→ **Exercises to complete**
A) Please transcribe the paraganglioma case report word for word, from "Case Report Open" up to and including "any accompanying images.".
B) Pick up the paraganglioma case report after its final sentence and keep writing it.

→ **Source text**
□ □ □ □ □ □ □
Case Report Open Access
Copyright ©The Author(s) 2024. Published by Baishideng Publishing Group Inc. All rights reserved.
World J Clin Cases. May 26, 2024; 12(15): 2672-2677
Published online May 26, 2024. doi: 10.12998/wjcc.v12.i15.2672
Subclinical paraganglioma of the retroperitoneum: A case report
Li-Min Kang, Fa-Kun Yu, Fu-Wei Zhang, Lei Xu, Department of Hepatobiliary and Pancreatic Surgery, Puer People's Hospital, Puer 665000, Yunnan Province, China
ORCID number: Li-Min Kang (0000-0002-3062-897X); Fa-Kun Yu (0009-0007-1331-2432); Fu-Wei zhang (0009-0002-3737-0112); Lei Xu (0009-0002-7732-7856).
Author contributions: Kang LM, Yu FK and Zhang FW collected the clinical data; Kang LM and Xu L analyzed the data and wrote the paper.
Informed consent statement: Informed written consent was obtained from the patient for publication of this report and any accompanying images.
Conflict-of-interest statement: The authors declare that they have no conflict of interest.
CARE Checklist (2016) statement: The authors have read the CARE Checklist (2016), and the manuscript was prepared and revised according to the CARE Checklist (2016).
Open-Access: This article is an open-access article that was selected by an in-house editor and fully peer-reviewed by external reviewers. It is distributed in accordance with the Creative Commons Attribution NonCommercial (CC BY-NC 4.0) license, which permits others to distribute, remix, adapt, build upon this work non-commercially, and license their derivative works on different terms, provided the original work is properly cited and the use is non-commercial. See:
Corresponding author: Li-Min Kang, MD, PhD, Deputy Chief Physician, Department of Hepatobiliary and Pancreatic Surgery, Puer People's Hospital, No. 44 Zhenxing Street, Puer 665000, Yunnan Province, China.
Received: February 22, 2024
Revised: March 15, 2024
Accepted: April 3, 2024
Published online: May 26, 2024


Paraganglioma (PGL) located in the retroperitoneum presents challenges in diagnosis and treatment due to its hidden location, lack of specific symptoms in the early stages, and absence of distinctive manifestations on imaging.
□ □ □ □ □ □ □
→ **Entries shown**
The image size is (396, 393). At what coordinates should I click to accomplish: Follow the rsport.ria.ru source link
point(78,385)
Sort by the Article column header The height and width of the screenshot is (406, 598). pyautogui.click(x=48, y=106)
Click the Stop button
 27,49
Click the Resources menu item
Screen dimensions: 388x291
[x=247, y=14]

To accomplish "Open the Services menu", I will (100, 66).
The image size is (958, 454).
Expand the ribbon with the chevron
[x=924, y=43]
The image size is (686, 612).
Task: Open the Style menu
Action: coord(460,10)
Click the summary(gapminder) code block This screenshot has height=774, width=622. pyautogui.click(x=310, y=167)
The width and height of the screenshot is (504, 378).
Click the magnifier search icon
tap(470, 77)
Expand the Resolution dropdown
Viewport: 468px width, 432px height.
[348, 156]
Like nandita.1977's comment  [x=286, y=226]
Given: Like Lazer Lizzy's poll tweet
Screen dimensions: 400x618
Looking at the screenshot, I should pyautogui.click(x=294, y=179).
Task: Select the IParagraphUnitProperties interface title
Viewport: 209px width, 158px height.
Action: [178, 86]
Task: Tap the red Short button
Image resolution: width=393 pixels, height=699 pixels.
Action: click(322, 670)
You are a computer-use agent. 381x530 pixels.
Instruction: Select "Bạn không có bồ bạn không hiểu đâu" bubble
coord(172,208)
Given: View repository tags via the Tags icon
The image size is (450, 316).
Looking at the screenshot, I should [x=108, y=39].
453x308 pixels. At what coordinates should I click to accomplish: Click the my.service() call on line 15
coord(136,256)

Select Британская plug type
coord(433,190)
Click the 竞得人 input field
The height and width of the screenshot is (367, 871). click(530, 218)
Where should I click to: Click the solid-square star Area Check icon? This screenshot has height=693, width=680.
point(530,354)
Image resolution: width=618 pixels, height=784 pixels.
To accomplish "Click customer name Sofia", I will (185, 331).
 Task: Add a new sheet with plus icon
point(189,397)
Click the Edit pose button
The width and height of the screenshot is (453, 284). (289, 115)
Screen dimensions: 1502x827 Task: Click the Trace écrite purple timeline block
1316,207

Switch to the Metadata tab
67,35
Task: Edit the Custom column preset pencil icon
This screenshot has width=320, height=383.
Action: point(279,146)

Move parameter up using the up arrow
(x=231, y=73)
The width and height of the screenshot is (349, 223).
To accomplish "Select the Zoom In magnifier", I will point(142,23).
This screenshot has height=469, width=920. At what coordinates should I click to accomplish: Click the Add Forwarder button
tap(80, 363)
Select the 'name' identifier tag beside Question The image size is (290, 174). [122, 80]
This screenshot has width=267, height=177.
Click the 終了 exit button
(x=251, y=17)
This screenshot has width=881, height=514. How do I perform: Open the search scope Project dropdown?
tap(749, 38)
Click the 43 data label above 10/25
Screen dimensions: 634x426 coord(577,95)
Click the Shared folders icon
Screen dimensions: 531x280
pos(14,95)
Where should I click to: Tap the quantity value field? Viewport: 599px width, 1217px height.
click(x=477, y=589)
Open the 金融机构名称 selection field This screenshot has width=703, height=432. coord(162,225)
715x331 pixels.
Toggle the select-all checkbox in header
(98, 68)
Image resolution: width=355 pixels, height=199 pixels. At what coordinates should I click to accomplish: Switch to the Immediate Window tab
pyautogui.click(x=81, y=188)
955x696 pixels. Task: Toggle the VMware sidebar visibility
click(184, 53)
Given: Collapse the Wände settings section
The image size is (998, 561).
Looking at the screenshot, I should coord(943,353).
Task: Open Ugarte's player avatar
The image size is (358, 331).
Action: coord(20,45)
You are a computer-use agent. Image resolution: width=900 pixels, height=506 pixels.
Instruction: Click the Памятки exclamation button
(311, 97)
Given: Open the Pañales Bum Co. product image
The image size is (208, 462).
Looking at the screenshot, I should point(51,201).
□ □ □ □ □ □ □
→ **Exercise results**
A)
Case Report Open Access
Copyright ©The Author(s) 2024. Published by Baishideng Publishing Group Inc. All rights reserved.
World J Clin Cases. May 26, 2024; 12(15): 2672-2677
Published online May 26, 2024. doi: 10.12998/wjcc.v12.i15.2672
Subclinical paraganglioma of the retroperitoneum: A case report
Li-Min Kang, Fa-Kun Yu, Fu-Wei Zhang, Lei Xu, Department of Hepatobiliary and Pancreatic Surgery, Puer People's Hospital, Puer 665000, Yunnan Province, China
ORCID number: Li-Min Kang (0000-0002-3062-897X); Fa-Kun Yu (0009-0007-1331-2432); Fu-Wei zhang (0009-0002-3737-0112); Lei Xu (0009-0002-7732-7856).
Author contributions: Kang LM, Yu FK and Zhang FW collected the clinical data; Kang LM and Xu L analyzed the data and wrote the paper.
Informed consent statement: Informed written consent was obtained from the patient for publication of this report and any accompanying images.

B)
A 56-year-old woman presented with a left upper abdominal mass discovered 1 wk ago during a physical examination. She did not have a history of smoking, alcohol consumption, or other harmful habits, no surgical procedures or infectious diseases, and had a 4-year history of hypertension. Upon admission, she did not exhibit fever, vomiting, or abdominal distension. Physical examination indicated mild percussion pain in the left upper abdomen, with no palpable enlargement of the liver or spleen. Laboratory tests and tumor markers showed no significant abnormalities. Enhanced computed tomography and magnetic resonance imaging of the upper abdomen revealed a cystic solid mass in the left epigastrium measuring approximately 6.5 cm × 4.5 cm, with inhomogeneous enhancement in the arterial phase, closely associated with the lesser curvature of the stomach and the pancreas. The patient underwent laparoscopic resection of the retroperitoneal mass, which was successfully removed without tumor rupture. A 12-month postoperative follow-up period showed good recovery.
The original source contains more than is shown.